Tar Lombardia, Milano, sez. I, 19 luglio 2019, n. 1688

Lineamenti di sociologia della collusione (o di psicopatologia per dirla con il Maestro): esclusione automatica e unicità del centro decisionale.

In una gara nella quale era prevista l’esclusione automatica, il seggio di gara, in ossequio all’allora vigente art. 97, comma 2, del d.lgs. 50/2016, ha proceduto al sorteggio dei criteri esposti nel predetto articolo, ed a delineare la graduatoria della procedura.

La società ricorrente prospetta che l’esito di gara dato dall’entità dei ribassi, costituisca il frutto di una strategia concertata tra alcune imprese, e quelle indicate per il subappalto, ciò che avrebbe dovuto indurre la stazione appaltante, previo l’esperimento di una apposita istruttoria, ad escludere tali imprese dalla gara ex art. 80, comma 5, lett. m), del d.lgs. 50/2016, a tenore del quale “Le stazioni appaltanti escludono dalla partecipazione alla procedura d’appalto un operatore economico in una delle seguenti situazioni (…) l’operatore economico si trovi rispetto ad un altro partecipante alla medesima procedura di affidamento, in una situazione di controllo di cui all’articolo 2359 del codice civile o in una qualsiasi relazione, anche di fatto, se la situazione di controllo o la relazione comporti che le offerte sono imputabili ad un unico centro decisionale”.

* VOCI DELL'ESERCIZIO
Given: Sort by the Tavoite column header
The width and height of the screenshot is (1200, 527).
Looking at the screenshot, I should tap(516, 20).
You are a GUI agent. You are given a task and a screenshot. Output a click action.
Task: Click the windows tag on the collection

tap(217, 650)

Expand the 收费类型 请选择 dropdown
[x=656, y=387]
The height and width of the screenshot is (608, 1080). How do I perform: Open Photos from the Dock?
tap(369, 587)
* * *
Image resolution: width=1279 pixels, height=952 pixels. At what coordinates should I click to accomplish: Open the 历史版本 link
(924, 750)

* COMPITO RICHIESTO A
Duplica dal testo sulla sentenza del Tar Lombardia tutto ciò che va da "Tar Lombardia, Milano, sez." fino a "del centro decisionale.".
* COMPITO RICHIESTO B
Riporta come CSV a due colonne, compito e valore, le voci che vanno dalla riga contenente "Given: Sort by the Tavoite column header" fino alla riga contenente "tap(369, 587)", estremi inclusi. Scrivi una riga per ogni voce, con il testo e la risposta ciascuno in un unico campo tra virgolette e gli a capo sostituiti da spazi.

* RISPOSTA COMPLETA A
Tar Lombardia, Milano, sez. I, 19 luglio 2019, n. 1688

Lineamenti di sociologia della collusione (o di psicopatologia per dirla con il Maestro): esclusione automatica e unicità del centro decisionale.

* RISPOSTA COMPLETA B
compito,valore
"Given: Sort by the Tavoite column header The width and height of the screenshot is (1200, 527).","Looking at the screenshot, I should tap(516, 20)."
"You are a GUI agent. You are given a task and a screenshot. Output a click action. Task: Click the windows tag on the collection","tap(217, 650)"
"Expand the 收费类型 请选择 dropdown","[x=656, y=387]"
"The height and width of the screenshot is (608, 1080). How do I perform: Open Photos from the Dock?","tap(369, 587)"